Repeat the records below exactly, line for line.

======== DATA SUPPLIED

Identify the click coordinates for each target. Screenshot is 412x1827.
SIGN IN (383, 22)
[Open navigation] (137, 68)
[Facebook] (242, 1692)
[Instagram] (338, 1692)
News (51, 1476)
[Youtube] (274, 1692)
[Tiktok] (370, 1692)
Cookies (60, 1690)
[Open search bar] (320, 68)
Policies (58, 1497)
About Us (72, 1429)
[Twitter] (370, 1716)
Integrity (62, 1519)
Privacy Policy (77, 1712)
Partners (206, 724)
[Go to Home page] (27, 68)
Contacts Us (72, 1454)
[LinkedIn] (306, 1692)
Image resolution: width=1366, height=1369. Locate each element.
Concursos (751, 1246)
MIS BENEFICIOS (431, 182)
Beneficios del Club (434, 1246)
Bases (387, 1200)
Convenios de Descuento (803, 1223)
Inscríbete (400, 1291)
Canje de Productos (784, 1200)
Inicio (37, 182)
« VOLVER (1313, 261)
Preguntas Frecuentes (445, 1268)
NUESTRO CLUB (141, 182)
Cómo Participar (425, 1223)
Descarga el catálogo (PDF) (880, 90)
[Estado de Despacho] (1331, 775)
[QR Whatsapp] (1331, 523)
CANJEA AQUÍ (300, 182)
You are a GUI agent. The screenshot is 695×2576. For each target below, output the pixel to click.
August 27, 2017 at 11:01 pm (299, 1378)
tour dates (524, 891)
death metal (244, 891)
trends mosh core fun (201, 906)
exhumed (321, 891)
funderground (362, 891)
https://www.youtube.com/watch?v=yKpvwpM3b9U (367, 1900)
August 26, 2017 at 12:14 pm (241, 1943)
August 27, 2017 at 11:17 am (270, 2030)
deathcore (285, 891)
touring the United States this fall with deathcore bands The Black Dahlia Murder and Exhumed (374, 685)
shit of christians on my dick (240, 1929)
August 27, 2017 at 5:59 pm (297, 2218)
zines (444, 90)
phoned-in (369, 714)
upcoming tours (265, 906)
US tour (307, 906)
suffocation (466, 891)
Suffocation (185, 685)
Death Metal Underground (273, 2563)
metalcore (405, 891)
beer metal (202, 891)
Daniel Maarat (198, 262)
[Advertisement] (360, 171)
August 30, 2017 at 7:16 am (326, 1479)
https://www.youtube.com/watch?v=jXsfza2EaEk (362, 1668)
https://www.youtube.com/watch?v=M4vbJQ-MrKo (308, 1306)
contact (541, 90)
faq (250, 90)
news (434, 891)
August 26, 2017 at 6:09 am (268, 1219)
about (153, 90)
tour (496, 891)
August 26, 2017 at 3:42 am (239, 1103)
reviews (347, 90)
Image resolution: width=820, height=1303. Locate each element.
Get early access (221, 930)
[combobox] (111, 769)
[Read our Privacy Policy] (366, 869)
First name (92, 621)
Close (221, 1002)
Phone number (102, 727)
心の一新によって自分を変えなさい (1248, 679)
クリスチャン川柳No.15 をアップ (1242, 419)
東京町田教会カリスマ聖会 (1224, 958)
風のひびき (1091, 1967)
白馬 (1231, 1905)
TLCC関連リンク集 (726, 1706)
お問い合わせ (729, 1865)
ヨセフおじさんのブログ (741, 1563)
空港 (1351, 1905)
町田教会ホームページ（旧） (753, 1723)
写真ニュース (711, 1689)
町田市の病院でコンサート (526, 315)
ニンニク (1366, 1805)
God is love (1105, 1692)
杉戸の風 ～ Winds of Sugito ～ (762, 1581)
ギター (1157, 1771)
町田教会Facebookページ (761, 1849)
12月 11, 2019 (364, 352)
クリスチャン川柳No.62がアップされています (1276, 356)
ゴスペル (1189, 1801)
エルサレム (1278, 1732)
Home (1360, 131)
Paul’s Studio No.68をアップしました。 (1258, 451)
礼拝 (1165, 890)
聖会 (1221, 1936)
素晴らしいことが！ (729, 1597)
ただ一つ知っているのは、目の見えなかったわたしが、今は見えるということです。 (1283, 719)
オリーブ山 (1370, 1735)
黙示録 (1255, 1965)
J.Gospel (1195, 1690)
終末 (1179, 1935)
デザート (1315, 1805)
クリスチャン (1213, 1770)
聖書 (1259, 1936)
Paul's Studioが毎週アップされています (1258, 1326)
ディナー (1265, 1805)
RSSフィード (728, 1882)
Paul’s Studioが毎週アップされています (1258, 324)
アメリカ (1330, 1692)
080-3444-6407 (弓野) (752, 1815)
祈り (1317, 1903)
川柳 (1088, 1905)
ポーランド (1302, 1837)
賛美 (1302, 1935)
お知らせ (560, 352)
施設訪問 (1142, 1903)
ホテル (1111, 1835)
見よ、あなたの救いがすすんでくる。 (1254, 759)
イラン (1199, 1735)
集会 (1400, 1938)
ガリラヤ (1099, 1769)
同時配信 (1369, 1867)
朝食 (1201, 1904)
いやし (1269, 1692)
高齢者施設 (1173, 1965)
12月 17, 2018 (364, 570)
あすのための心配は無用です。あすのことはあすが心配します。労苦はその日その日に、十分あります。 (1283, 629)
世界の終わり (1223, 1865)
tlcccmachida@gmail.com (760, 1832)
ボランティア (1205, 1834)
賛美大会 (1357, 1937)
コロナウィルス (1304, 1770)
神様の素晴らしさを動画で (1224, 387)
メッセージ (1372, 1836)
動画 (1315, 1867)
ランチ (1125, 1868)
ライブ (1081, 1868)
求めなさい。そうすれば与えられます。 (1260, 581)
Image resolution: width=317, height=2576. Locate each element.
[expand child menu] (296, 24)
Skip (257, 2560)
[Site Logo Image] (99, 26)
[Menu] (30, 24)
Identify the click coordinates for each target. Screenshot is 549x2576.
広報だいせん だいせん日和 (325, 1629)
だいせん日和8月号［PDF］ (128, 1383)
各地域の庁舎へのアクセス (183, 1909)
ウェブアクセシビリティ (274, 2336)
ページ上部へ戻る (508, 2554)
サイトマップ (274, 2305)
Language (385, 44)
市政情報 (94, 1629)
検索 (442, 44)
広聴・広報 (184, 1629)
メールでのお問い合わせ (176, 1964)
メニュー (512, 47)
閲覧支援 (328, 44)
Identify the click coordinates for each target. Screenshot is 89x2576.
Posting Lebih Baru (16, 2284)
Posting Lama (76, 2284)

================

● **SOLUTION**:
Identify the click coordinates for each target. Screenshot is 412x1827.
SIGN IN (383, 22)
[Open navigation] (137, 68)
[Facebook] (242, 1692)
[Instagram] (338, 1692)
News (51, 1476)
[Youtube] (274, 1692)
[Tiktok] (370, 1692)
Cookies (60, 1690)
[Open search bar] (320, 68)
Policies (58, 1497)
About Us (72, 1429)
[Twitter] (370, 1716)
Integrity (62, 1519)
Privacy Policy (77, 1712)
Partners (206, 724)
[Go to Home page] (27, 68)
Contacts Us (72, 1454)
[LinkedIn] (306, 1692)
Image resolution: width=1366, height=1369. Locate each element.
Concursos (751, 1246)
MIS BENEFICIOS (431, 182)
Beneficios del Club (434, 1246)
Bases (387, 1200)
Convenios de Descuento (803, 1223)
Inscríbete (400, 1291)
Canje de Productos (784, 1200)
Inicio (37, 182)
« VOLVER (1313, 261)
Preguntas Frecuentes (445, 1268)
NUESTRO CLUB (141, 182)
Cómo Participar (425, 1223)
Descarga el catálogo (PDF) (880, 90)
[Estado de Despacho] (1331, 775)
[QR Whatsapp] (1331, 523)
CANJEA AQUÍ (300, 182)
You are a GUI agent. The screenshot is 695×2576. For each target below, output the pixel to click.
August 27, 2017 at 11:01 pm (299, 1378)
tour dates (524, 891)
death metal (244, 891)
trends mosh core fun (201, 906)
exhumed (321, 891)
funderground (362, 891)
https://www.youtube.com/watch?v=yKpvwpM3b9U (367, 1900)
August 26, 2017 at 12:14 pm (241, 1943)
August 27, 2017 at 11:17 am (270, 2030)
deathcore (285, 891)
touring the United States this fall with deathcore bands The Black Dahlia Murder and Exhumed (374, 685)
shit of christians on my dick (240, 1929)
August 27, 2017 at 5:59 pm (297, 2218)
zines (444, 90)
phoned-in (369, 714)
upcoming tours (265, 906)
US tour (307, 906)
suffocation (466, 891)
Suffocation (185, 685)
Death Metal Underground (273, 2563)
metalcore (405, 891)
beer metal (202, 891)
Daniel Maarat (198, 262)
[Advertisement] (360, 171)
August 30, 2017 at 7:16 am (326, 1479)
https://www.youtube.com/watch?v=jXsfza2EaEk (362, 1668)
https://www.youtube.com/watch?v=M4vbJQ-MrKo (308, 1306)
contact (541, 90)
faq (250, 90)
news (434, 891)
August 26, 2017 at 6:09 am (268, 1219)
about (153, 90)
tour (496, 891)
August 26, 2017 at 3:42 am (239, 1103)
reviews (347, 90)
Image resolution: width=820, height=1303. Locate each element.
Get early access (221, 930)
[combobox] (111, 769)
[Read our Privacy Policy] (366, 869)
First name (92, 621)
Close (221, 1002)
Phone number (102, 727)
心の一新によって自分を変えなさい (1248, 679)
クリスチャン川柳No.15 をアップ (1242, 419)
東京町田教会カリスマ聖会 (1224, 958)
風のひびき (1091, 1967)
白馬 (1231, 1905)
TLCC関連リンク集 (726, 1706)
お問い合わせ (729, 1865)
ヨセフおじさんのブログ (741, 1563)
空港 (1351, 1905)
町田教会ホームページ（旧） (753, 1723)
写真ニュース (711, 1689)
町田市の病院でコンサート (526, 315)
ニンニク (1366, 1805)
God is love (1105, 1692)
杉戸の風 ～ Winds of Sugito ～ (762, 1581)
ギター (1157, 1771)
町田教会Facebookページ (761, 1849)
12月 11, 2019 (364, 352)
クリスチャン川柳No.62がアップされています (1276, 356)
ゴスペル (1189, 1801)
エルサレム (1278, 1732)
Home (1360, 131)
Paul’s Studio No.68をアップしました。 (1258, 451)
礼拝 (1165, 890)
聖会 (1221, 1936)
素晴らしいことが！ (729, 1597)
ただ一つ知っているのは、目の見えなかったわたしが、今は見えるということです。 (1283, 719)
オリーブ山 (1370, 1735)
黙示録 (1255, 1965)
J.Gospel (1195, 1690)
終末 (1179, 1935)
デザート (1315, 1805)
クリスチャン (1213, 1770)
聖書 (1259, 1936)
Paul's Studioが毎週アップされています (1258, 1326)
ディナー (1265, 1805)
RSSフィード (728, 1882)
Paul’s Studioが毎週アップされています (1258, 324)
アメリカ (1330, 1692)
080-3444-6407 (弓野) (752, 1815)
祈り (1317, 1903)
川柳 (1088, 1905)
ポーランド (1302, 1837)
賛美 (1302, 1935)
お知らせ (560, 352)
施設訪問 (1142, 1903)
ホテル (1111, 1835)
見よ、あなたの救いがすすんでくる。 (1254, 759)
イラン (1199, 1735)
集会 (1400, 1938)
ガリラヤ (1099, 1769)
同時配信 (1369, 1867)
朝食 (1201, 1904)
いやし (1269, 1692)
高齢者施設 (1173, 1965)
12月 17, 2018 (364, 570)
あすのための心配は無用です。あすのことはあすが心配します。労苦はその日その日に、十分あります。 (1283, 629)
世界の終わり (1223, 1865)
tlcccmachida@gmail.com (760, 1832)
ボランティア (1205, 1834)
賛美大会 (1357, 1937)
コロナウィルス (1304, 1770)
神様の素晴らしさを動画で (1224, 387)
メッセージ (1372, 1836)
動画 (1315, 1867)
ランチ (1125, 1868)
ライブ (1081, 1868)
求めなさい。そうすれば与えられます。 (1260, 581)
Image resolution: width=317, height=2576. Locate each element.
[expand child menu] (296, 24)
Skip (257, 2560)
[Site Logo Image] (99, 26)
[Menu] (30, 24)
Identify the click coordinates for each target. Screenshot is 549x2576.
広報だいせん だいせん日和 (325, 1629)
だいせん日和8月号［PDF］ (128, 1383)
各地域の庁舎へのアクセス (183, 1909)
ウェブアクセシビリティ (274, 2336)
ページ上部へ戻る (508, 2554)
サイトマップ (274, 2305)
Language (385, 44)
市政情報 (94, 1629)
検索 (442, 44)
広聴・広報 (184, 1629)
メールでのお問い合わせ (176, 1964)
メニュー (512, 47)
閲覧支援 (328, 44)
Identify the click coordinates for each target. Screenshot is 89x2576.
Posting Lebih Baru (16, 2284)
Posting Lama (76, 2284)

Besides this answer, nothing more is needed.